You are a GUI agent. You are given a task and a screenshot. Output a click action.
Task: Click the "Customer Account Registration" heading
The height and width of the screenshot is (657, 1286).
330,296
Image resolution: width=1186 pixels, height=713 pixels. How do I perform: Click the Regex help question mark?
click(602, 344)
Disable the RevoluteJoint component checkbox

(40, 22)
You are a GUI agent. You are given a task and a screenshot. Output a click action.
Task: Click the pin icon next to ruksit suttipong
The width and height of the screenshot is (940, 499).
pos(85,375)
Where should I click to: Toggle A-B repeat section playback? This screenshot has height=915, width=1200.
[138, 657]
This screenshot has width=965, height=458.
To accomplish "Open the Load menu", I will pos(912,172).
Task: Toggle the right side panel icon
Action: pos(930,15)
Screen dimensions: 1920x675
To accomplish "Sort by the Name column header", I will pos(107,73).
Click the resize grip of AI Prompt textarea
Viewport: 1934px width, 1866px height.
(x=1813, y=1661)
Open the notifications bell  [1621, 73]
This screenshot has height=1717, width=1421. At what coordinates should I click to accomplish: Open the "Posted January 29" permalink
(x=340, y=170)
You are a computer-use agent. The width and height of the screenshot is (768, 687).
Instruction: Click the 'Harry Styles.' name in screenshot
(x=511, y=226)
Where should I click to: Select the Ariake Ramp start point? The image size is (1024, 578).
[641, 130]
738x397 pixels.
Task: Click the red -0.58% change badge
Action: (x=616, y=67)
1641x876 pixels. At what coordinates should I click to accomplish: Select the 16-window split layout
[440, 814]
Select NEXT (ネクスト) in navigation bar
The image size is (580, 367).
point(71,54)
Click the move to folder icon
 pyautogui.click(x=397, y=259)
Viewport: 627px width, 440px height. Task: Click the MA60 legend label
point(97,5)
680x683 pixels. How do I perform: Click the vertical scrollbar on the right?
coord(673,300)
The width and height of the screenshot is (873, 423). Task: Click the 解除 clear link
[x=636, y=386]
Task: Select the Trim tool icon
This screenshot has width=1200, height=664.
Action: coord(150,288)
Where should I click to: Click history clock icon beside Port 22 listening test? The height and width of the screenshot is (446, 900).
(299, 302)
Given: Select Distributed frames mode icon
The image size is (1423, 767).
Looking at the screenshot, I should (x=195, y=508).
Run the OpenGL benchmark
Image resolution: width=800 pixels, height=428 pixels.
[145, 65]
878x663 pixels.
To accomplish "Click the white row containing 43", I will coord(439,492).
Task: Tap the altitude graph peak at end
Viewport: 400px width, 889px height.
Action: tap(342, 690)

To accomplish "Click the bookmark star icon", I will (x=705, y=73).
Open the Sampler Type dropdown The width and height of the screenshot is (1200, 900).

........

_Activity_. Exactly as written, please output every entry.

_Result of this exercise_.
You are a GUI agent. You are given a task and a screenshot. Output a click action.
Task: Click the "Customer Account Registration" heading
The height and width of the screenshot is (657, 1286).
330,296
Image resolution: width=1186 pixels, height=713 pixels. How do I perform: Click the Regex help question mark?
click(602, 344)
Disable the RevoluteJoint component checkbox

(40, 22)
You are a GUI agent. You are given a task and a screenshot. Output a click action.
Task: Click the pin icon next to ruksit suttipong
The width and height of the screenshot is (940, 499).
pos(85,375)
Where should I click to: Toggle A-B repeat section playback? This screenshot has height=915, width=1200.
[138, 657]
This screenshot has width=965, height=458.
To accomplish "Open the Load menu", I will pos(912,172).
Task: Toggle the right side panel icon
Action: pos(930,15)
Screen dimensions: 1920x675
To accomplish "Sort by the Name column header", I will pos(107,73).
Click the resize grip of AI Prompt textarea
Viewport: 1934px width, 1866px height.
(x=1813, y=1661)
Open the notifications bell  [1621, 73]
This screenshot has height=1717, width=1421. At what coordinates should I click to accomplish: Open the "Posted January 29" permalink
(x=340, y=170)
You are a computer-use agent. The width and height of the screenshot is (768, 687).
Instruction: Click the 'Harry Styles.' name in screenshot
(x=511, y=226)
Where should I click to: Select the Ariake Ramp start point? The image size is (1024, 578).
[641, 130]
738x397 pixels.
Task: Click the red -0.58% change badge
Action: (x=616, y=67)
1641x876 pixels. At what coordinates should I click to accomplish: Select the 16-window split layout
[440, 814]
Select NEXT (ネクスト) in navigation bar
The image size is (580, 367).
point(71,54)
Click the move to folder icon
 pyautogui.click(x=397, y=259)
Viewport: 627px width, 440px height. Task: Click the MA60 legend label
point(97,5)
680x683 pixels. How do I perform: Click the vertical scrollbar on the right?
coord(673,300)
The width and height of the screenshot is (873, 423). Task: Click the 解除 clear link
[x=636, y=386]
Task: Select the Trim tool icon
This screenshot has width=1200, height=664.
Action: coord(150,288)
Where should I click to: Click history clock icon beside Port 22 listening test? The height and width of the screenshot is (446, 900).
(299, 302)
Given: Select Distributed frames mode icon
The image size is (1423, 767).
Looking at the screenshot, I should (x=195, y=508).
Run the OpenGL benchmark
Image resolution: width=800 pixels, height=428 pixels.
[145, 65]
878x663 pixels.
To accomplish "Click the white row containing 43", I will coord(439,492).
Task: Tap the altitude graph peak at end
Viewport: 400px width, 889px height.
Action: tap(342, 690)

To accomplish "Click the bookmark star icon", I will (x=705, y=73).
Open the Sampler Type dropdown The width and height of the screenshot is (1200, 900).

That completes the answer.